Extracted data entries
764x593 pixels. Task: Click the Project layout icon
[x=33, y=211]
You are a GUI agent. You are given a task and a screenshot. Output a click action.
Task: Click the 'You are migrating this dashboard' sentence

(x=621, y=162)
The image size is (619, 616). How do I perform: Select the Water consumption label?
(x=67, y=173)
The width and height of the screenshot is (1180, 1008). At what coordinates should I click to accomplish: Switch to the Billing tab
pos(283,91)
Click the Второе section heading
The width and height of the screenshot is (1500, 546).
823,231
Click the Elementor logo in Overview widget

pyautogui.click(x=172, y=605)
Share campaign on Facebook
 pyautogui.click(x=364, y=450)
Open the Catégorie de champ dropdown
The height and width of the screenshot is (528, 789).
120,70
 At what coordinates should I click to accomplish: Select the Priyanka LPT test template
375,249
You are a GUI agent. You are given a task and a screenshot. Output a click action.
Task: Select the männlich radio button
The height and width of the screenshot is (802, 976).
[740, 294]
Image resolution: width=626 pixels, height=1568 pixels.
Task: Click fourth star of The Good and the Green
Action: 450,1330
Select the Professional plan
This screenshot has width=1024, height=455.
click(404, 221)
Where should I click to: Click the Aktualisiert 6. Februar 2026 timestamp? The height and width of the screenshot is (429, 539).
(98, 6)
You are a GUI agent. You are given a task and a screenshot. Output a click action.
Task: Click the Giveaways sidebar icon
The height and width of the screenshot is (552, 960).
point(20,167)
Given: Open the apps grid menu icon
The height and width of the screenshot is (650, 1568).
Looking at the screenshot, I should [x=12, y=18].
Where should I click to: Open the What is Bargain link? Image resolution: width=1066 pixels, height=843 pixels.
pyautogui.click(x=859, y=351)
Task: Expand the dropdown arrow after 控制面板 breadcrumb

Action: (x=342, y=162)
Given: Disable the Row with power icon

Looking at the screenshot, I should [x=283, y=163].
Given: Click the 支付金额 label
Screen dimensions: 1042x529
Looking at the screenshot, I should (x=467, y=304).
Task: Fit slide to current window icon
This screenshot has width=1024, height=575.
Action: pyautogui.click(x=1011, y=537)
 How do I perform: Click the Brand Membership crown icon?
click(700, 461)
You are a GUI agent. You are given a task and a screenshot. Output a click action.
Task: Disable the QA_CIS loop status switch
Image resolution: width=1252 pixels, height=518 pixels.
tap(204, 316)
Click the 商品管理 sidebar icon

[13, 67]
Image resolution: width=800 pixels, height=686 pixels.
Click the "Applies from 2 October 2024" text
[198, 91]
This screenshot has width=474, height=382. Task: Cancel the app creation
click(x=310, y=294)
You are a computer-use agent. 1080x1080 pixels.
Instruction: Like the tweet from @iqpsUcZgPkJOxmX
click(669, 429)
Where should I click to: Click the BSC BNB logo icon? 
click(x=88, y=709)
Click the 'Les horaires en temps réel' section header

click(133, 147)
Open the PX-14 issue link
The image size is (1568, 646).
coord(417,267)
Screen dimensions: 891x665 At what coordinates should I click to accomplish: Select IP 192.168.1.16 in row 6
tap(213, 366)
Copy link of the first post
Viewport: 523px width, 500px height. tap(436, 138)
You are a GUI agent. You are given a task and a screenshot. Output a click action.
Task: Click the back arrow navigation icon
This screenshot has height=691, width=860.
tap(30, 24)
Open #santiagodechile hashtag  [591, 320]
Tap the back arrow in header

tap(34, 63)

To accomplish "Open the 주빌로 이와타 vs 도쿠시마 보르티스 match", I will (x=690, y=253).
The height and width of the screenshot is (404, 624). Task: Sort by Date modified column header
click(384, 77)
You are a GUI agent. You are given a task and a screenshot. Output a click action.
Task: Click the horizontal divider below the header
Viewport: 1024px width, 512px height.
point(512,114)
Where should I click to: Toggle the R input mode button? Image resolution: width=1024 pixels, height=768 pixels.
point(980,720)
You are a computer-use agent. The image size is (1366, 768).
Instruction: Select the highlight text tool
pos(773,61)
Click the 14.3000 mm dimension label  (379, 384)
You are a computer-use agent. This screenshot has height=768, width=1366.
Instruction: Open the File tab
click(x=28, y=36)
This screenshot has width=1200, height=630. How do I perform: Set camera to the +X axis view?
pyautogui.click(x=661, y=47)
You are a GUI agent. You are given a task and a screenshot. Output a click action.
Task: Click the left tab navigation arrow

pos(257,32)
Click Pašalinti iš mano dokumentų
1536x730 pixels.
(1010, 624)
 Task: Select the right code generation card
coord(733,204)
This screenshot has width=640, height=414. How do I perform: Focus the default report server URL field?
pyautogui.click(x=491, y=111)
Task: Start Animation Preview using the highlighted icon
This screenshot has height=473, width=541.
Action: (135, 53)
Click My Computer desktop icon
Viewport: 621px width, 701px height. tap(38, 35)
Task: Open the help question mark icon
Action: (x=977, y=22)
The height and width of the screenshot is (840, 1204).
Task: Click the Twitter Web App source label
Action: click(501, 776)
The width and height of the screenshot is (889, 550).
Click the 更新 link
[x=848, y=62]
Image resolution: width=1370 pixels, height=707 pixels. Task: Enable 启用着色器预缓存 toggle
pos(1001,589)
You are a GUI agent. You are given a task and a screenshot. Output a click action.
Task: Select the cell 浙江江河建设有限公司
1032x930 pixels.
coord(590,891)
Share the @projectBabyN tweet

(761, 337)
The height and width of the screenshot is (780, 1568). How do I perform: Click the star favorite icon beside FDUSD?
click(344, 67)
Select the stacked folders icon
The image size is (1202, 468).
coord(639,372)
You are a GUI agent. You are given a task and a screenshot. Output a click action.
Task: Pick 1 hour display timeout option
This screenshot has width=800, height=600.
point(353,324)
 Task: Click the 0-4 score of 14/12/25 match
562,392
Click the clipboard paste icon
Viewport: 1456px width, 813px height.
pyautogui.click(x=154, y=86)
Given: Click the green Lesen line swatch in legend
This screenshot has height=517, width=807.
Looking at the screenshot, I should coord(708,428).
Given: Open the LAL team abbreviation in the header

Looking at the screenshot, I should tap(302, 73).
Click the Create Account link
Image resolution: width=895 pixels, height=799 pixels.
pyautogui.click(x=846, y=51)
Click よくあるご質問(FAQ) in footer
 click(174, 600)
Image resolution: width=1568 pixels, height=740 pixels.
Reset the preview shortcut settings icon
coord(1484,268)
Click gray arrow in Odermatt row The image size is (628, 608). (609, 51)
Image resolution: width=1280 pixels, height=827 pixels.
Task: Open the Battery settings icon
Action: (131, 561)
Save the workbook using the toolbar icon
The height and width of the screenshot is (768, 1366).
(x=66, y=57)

§ Activity
Look at the records above. Copy every line where the string "using" occurs.

§ Result for this exercise
Task: Start Animation Preview using the highlighted icon
Save the workbook using the toolbar icon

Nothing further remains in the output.